Mostly, I believe that a design that relies on "no holes" is a fundamental mistake. In MySQL 5.6 global transaction ID, holes are absolutely not allowed. If a hole ever turns up, you will be stuck with it literally forever. The MySQL 5.6 replication state lists every sequence number not yet applied on a slave server, so if one becomes missing it will forever remain. Unless you remove it manually, and as far as I have been able to determine, there are currently no facilities for this. Anyone who knows how fragile MySQL replication can be should realise that this is a recipe for disaster.

Another point: because of the strict "no holes" requirement, in MySQL 5.6, when events are filtered with --replicate-ignore-db or whatever, they had to change the code so that a dummy event is used to replace the filtered event. In effect, you cannot really filter any events any more! I think that alone should be enough to realise that the design is wrong.

A more subtle point is that a strict "no holes" requirement makes it much harder to correctly and scalable handle allocation of new numbers. Basically, to allocate next number in a multi-thread environment, a lock needs to be taken. We need to take this lock for as short as possible to preserve scalability. But then, what happens if we allocate some sequence number N to transaction T1, and then later we get some failure that prevents T1 from successfully committing and being written into the binlog? We now cannot simply rollback T1, because some other transaction T2 may have already allocated the next number, and then we would leave a hole. Subtle issues like this are important to achieve good scalability.

So I think it is wrong to base the design on never having holes. On the other hand, there is no reason to deliberately introduce holes just for the fun of it. Sequence numbers in MariaDB global transaction ID will generally be without holes, it is just that nothing will break if somehow a hole should sneak in.

Also, whenever a global transaction ID is received on a slave server, the server's own internal counter for the next sequence number to allocate will be set to one more than the received sequence number, if it is currently smaller. This gives the very nice property in a standard setup, where only one master is ever written at any one time: The sequence number in itself will be globally unique and always increasing. This means that one can look at any two global transaction IDs and immediately know which one comes first in the history, which can be very useful. It also allows to give a warning if multiple masters are being written without being configured with distinct replication domain ID. This is detected when a server replicates a global transaction ID with same domain_id as its own but smaller sequence number.
════
CHALLENGE 1: Copy the part of the global transaction ID text from "A more subtle" up to and including "achieve good scalability.", word for word.
CHALLENGE 2: In the records, write out the lines from the line with "Click the 更多相关帮助 link" up to and including the line with "[844, 1133]", swapping "screenshot" for "image" and keeping everything else the same. Give only those lines, without the pictures.

EXERCISE MATERIALS:
════
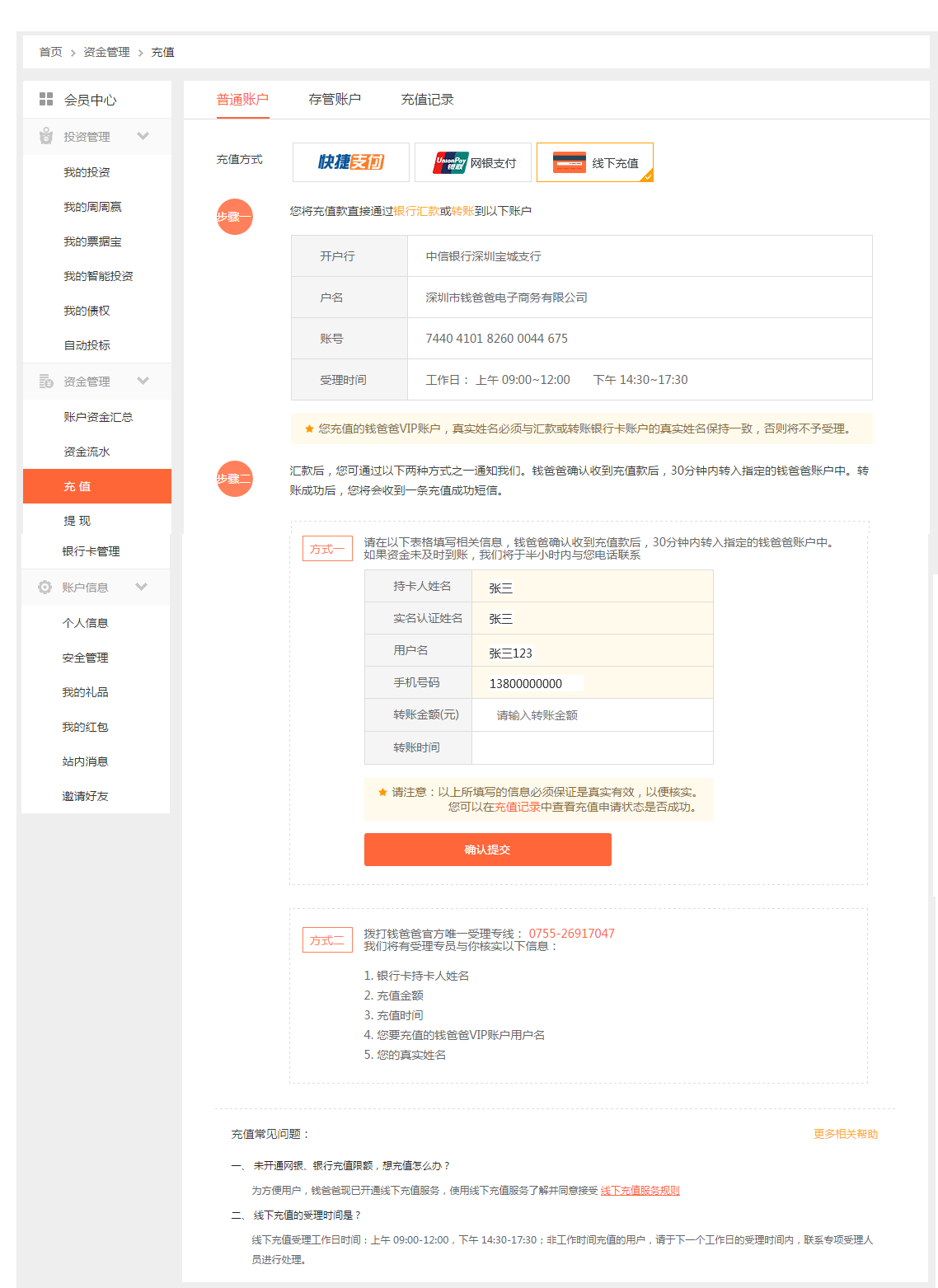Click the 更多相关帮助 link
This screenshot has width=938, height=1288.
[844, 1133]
════
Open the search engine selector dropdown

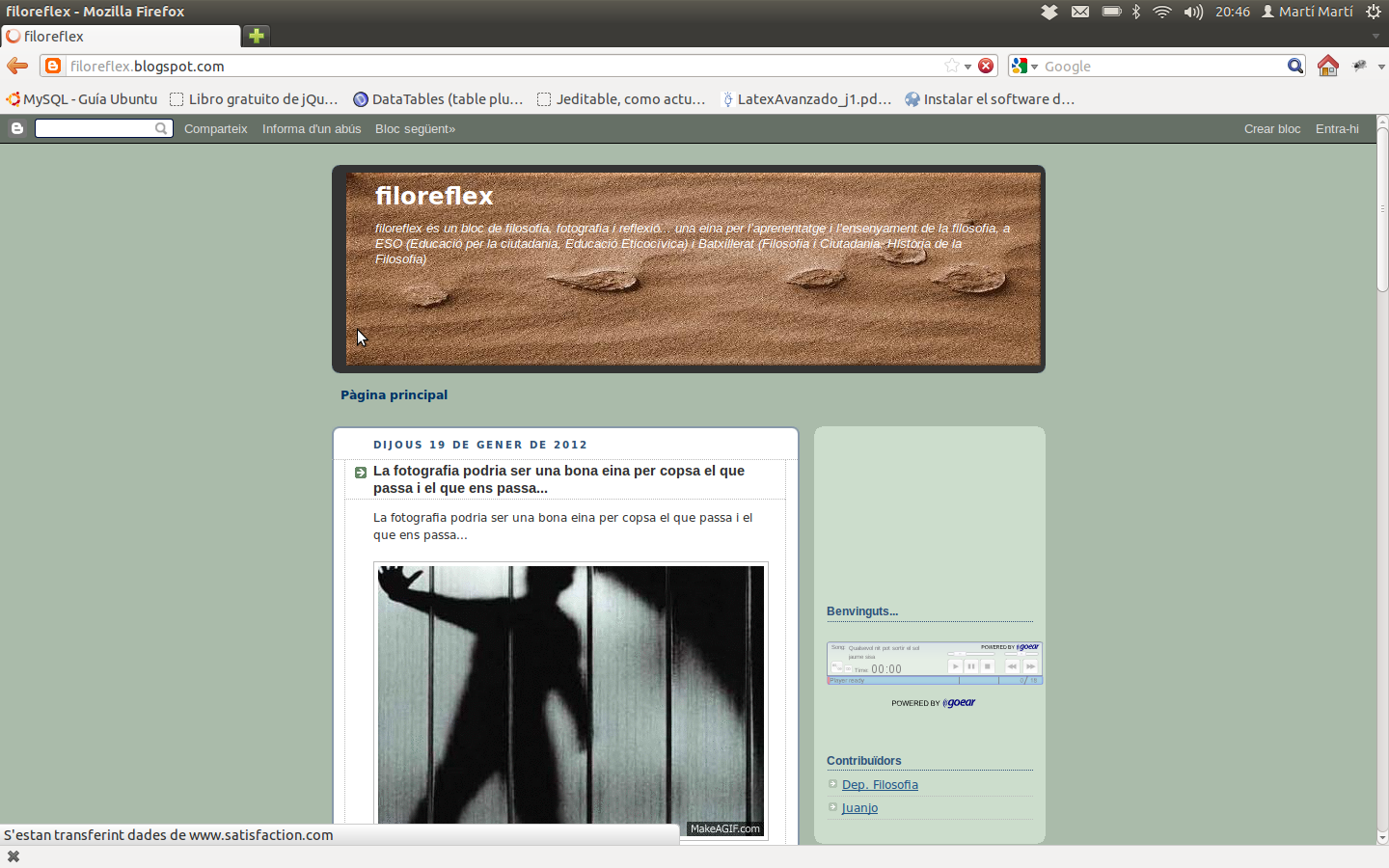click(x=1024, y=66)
════
TASK RESULT 1:
A more subtle point is that a strict "no holes" requirement makes it much harder to correctly and scalable handle allocation of new numbers. Basically, to allocate next number in a multi-thread environment, a lock needs to be taken. We need to take this lock for as short as possible to preserve scalability. But then, what happens if we allocate some sequence number N to transaction T1, and then later we get some failure that prevents T1 from successfully committing and being written into the binlog? We now cannot simply rollback T1, because some other transaction T2 may have already allocated the next number, and then we would leave a hole. Subtle issues like this are important to achieve good scalability.

TASK RESULT 2:
Click the 更多相关帮助 link
This image has width=938, height=1288.
[844, 1133]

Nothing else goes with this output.